In a similar, second study presented at the symposium, researchers of the CLEOPATRA (CLinical Evaluation Of Pertuzumab And TRAstuzumab) trial found that adding pertuzumab (a medication that is believed to slow tumor growth) and certain chemotherapies lengthened progression-free survival by an average 6.1 months in patients with metastatic breast cancer patients.
"This is huge," Dr. Jose Baselga, lead author of the study and professor of medicine at Harvard Medical School," said in a statement. "It is very uncommon to have a clinical trial show this level of improvement in PFS. ... The fact that we now have an agent that can be added to current treatment to delay progression is very exciting."
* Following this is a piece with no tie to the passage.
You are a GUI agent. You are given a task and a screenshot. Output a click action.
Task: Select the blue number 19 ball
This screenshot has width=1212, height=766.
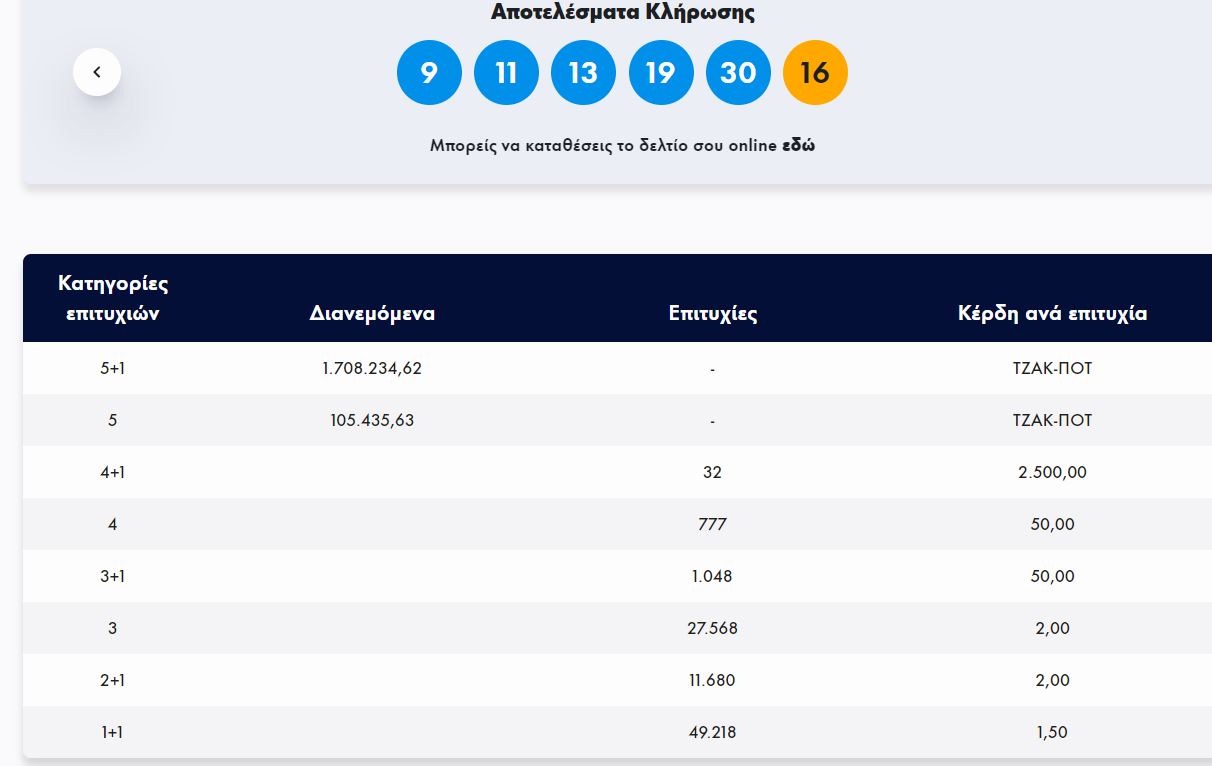coord(660,73)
While Dr. Vered Stearns, co-director of the Breast Cancer Program at Johns Hopkins, said the results of both trials could be game changers for treatment of metastatic breast cancer patients, progression free survival is a complicated point of treatment.
"The breast cancer community, government agencies and stakeholders should be evaluating what endpoints are most relevant and set proper guidelines," said Stearns.
While some experts argue that progression-free survival lowers the bar for treatment interventions and potential cures, Park said the debate is not so simple.
"It's hard to tell patients that living without overt signs of cancer is of no benefit," said Park. "Symptoms can improve, as well as overall mental well-being. Given the costs and potential side effects associated with new drugs, we understand the reasons behind using certain criteria (i.e. overall survival) as our gold standard for clinical interventions, but this has to be weighed against "meaningful" benefit for patient care which is often harder to define."
Nevertheless, Dr. Jennifer Litton, the principle investigator for Hebert's clinical trial at MD Anderson, said It's always an exciting day to show a patient their tumor has not grown.
"[It's] even better if we can show them their tumor is shrinking, and that they're having a good quality of life -- spending time with their family and doing the things they want to do on their day to day," said Litton.
As for Hebert, the mother of two says the potential for new treatments is a "huge gift."
"I'd like to stay on this treatment as long as possible," said Hebert. "There are so many women out there just like me. We just want options that work better and are less toxic."